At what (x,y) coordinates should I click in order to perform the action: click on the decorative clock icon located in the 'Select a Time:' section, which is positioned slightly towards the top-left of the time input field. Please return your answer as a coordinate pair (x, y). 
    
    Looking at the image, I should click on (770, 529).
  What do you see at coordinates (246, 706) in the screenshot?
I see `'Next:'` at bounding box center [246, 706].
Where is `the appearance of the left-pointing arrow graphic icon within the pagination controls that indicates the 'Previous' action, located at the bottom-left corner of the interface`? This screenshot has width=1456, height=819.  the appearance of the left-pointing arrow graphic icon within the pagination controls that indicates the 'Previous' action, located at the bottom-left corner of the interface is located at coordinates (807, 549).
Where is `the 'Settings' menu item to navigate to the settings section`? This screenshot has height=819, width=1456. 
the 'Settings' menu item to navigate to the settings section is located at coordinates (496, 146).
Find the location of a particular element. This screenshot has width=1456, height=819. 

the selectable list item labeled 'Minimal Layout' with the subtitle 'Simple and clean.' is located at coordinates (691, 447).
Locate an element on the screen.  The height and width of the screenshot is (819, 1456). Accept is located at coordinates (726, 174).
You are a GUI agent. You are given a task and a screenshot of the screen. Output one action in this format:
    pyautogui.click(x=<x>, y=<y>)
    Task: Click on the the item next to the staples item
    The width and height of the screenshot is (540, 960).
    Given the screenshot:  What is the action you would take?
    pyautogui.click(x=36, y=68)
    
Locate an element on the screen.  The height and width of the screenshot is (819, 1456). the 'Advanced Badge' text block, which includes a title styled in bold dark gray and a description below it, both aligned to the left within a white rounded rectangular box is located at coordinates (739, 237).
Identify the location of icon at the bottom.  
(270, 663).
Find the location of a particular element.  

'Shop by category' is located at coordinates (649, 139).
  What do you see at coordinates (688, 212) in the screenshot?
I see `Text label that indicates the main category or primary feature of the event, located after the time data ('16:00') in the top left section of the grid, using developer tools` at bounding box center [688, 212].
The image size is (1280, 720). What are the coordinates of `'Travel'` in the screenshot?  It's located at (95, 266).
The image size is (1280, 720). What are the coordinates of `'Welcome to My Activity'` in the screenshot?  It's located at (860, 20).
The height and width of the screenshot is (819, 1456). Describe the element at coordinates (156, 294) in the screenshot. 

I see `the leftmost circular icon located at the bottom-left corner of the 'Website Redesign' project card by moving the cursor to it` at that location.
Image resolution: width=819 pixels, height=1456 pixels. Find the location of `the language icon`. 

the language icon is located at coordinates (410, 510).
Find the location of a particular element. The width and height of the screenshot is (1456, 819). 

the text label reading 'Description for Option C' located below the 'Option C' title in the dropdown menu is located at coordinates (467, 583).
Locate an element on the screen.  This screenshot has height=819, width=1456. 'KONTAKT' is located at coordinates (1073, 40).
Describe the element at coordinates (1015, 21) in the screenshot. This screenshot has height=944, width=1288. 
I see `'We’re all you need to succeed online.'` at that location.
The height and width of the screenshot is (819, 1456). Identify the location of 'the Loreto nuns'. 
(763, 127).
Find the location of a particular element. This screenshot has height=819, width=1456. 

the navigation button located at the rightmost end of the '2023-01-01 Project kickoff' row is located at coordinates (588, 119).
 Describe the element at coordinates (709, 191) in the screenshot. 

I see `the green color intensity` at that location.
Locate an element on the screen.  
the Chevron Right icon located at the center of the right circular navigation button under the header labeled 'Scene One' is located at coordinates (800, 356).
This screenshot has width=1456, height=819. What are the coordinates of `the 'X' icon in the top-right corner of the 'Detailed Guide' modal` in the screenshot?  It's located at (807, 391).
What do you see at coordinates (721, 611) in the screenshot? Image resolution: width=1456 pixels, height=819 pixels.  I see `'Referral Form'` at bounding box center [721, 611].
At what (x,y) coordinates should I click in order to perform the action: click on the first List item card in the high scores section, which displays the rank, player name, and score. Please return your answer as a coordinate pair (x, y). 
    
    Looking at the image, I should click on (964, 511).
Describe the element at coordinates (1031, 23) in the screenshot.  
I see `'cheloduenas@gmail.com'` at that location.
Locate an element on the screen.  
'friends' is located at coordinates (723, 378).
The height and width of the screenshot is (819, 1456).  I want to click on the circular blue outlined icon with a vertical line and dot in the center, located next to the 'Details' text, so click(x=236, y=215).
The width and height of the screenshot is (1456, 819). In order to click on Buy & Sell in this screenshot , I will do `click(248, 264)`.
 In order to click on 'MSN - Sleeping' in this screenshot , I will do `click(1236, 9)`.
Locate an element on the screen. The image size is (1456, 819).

-- What you will do --
Render every line of the items above as a numbered list, omitting all blank lines.

-- Answer below --
1. At what (x,y) coordinates should I click in order to perform the action: click on the decorative clock icon located in the 'Select a Time:' section, which is positioned slightly towards the top-left of the time input field. Please return your answer as a coordinate pair (x, y). 
2.     Looking at the image, I should click on (770, 529).
3.   What do you see at coordinates (246, 706) in the screenshot?
4. I see `'Next:'` at bounding box center [246, 706].
5. Where is `the appearance of the left-pointing arrow graphic icon within the pagination controls that indicates the 'Previous' action, located at the bottom-left corner of the interface`? This screenshot has width=1456, height=819.  the appearance of the left-pointing arrow graphic icon within the pagination controls that indicates the 'Previous' action, located at the bottom-left corner of the interface is located at coordinates (807, 549).
6. Where is `the 'Settings' menu item to navigate to the settings section`? This screenshot has height=819, width=1456. 
7. the 'Settings' menu item to navigate to the settings section is located at coordinates (496, 146).
8. Find the location of a particular element. This screenshot has width=1456, height=819. 
9. the selectable list item labeled 'Minimal Layout' with the subtitle 'Simple and clean.' is located at coordinates (691, 447).
10. Locate an element on the screen.  The height and width of the screenshot is (819, 1456). Accept is located at coordinates (726, 174).
11. You are a GUI agent. You are given a task and a screenshot of the screen. Output one action in this format:
12.     pyautogui.click(x=<x>, y=<y>)
13.     Task: Click on the the item next to the staples item
14.     The width and height of the screenshot is (540, 960).
15.     Given the screenshot:  What is the action you would take?
16.     pyautogui.click(x=36, y=68)
17. Locate an element on the screen.  The height and width of the screenshot is (819, 1456). the 'Advanced Badge' text block, which includes a title styled in bold dark gray and a description below it, both aligned to the left within a white rounded rectangular box is located at coordinates (739, 237).
18. Identify the location of icon at the bottom.  
19. (270, 663).
20. Find the location of a particular element.  
21. 'Shop by category' is located at coordinates (649, 139).
22.   What do you see at coordinates (688, 212) in the screenshot?
23. I see `Text label that indicates the main category or primary feature of the event, located after the time data ('16:00') in the top left section of the grid, using developer tools` at bounding box center [688, 212].
24. The image size is (1280, 720). What are the coordinates of `'Travel'` in the screenshot?  It's located at (95, 266).
25. The image size is (1280, 720). What are the coordinates of `'Welcome to My Activity'` in the screenshot?  It's located at (860, 20).
26. The height and width of the screenshot is (819, 1456). Describe the element at coordinates (156, 294) in the screenshot. 
27. I see `the leftmost circular icon located at the bottom-left corner of the 'Website Redesign' project card by moving the cursor to it` at that location.
28. Image resolution: width=819 pixels, height=1456 pixels. Find the location of `the language icon`. 
29. the language icon is located at coordinates (410, 510).
30. Find the location of a particular element. The width and height of the screenshot is (1456, 819). 
31. the text label reading 'Description for Option C' located below the 'Option C' title in the dropdown menu is located at coordinates (467, 583).
32. Locate an element on the screen.  This screenshot has height=819, width=1456. 'KONTAKT' is located at coordinates (1073, 40).
33. Describe the element at coordinates (1015, 21) in the screenshot. This screenshot has height=944, width=1288. 
34. I see `'We’re all you need to succeed online.'` at that location.
35. The height and width of the screenshot is (819, 1456). Identify the location of 'the Loreto nuns'. 
36. (763, 127).
37. Find the location of a particular element. This screenshot has height=819, width=1456. 
38. the navigation button located at the rightmost end of the '2023-01-01 Project kickoff' row is located at coordinates (588, 119).
39.  Describe the element at coordinates (709, 191) in the screenshot. 
40. I see `the green color intensity` at that location.
41. Locate an element on the screen.  
42. the Chevron Right icon located at the center of the right circular navigation button under the header labeled 'Scene One' is located at coordinates (800, 356).
43. This screenshot has width=1456, height=819. What are the coordinates of `the 'X' icon in the top-right corner of the 'Detailed Guide' modal` in the screenshot?  It's located at (807, 391).
44. What do you see at coordinates (721, 611) in the screenshot? Image resolution: width=1456 pixels, height=819 pixels.  I see `'Referral Form'` at bounding box center [721, 611].
45. At what (x,y) coordinates should I click in order to perform the action: click on the first List item card in the high scores section, which displays the rank, player name, and score. Please return your answer as a coordinate pair (x, y). 
46.     Looking at the image, I should click on (964, 511).
47. Describe the element at coordinates (1031, 23) in the screenshot.  
48. I see `'cheloduenas@gmail.com'` at that location.
49. Locate an element on the screen.  
50. 'friends' is located at coordinates (723, 378).
51. The height and width of the screenshot is (819, 1456).  I want to click on the circular blue outlined icon with a vertical line and dot in the center, located next to the 'Details' text, so click(x=236, y=215).
52. The width and height of the screenshot is (1456, 819). In order to click on Buy & Sell in this screenshot , I will do `click(248, 264)`.
53.  In order to click on 'MSN - Sleeping' in this screenshot , I will do `click(1236, 9)`.
54. Locate an element on the screen. The image size is (1456, 819).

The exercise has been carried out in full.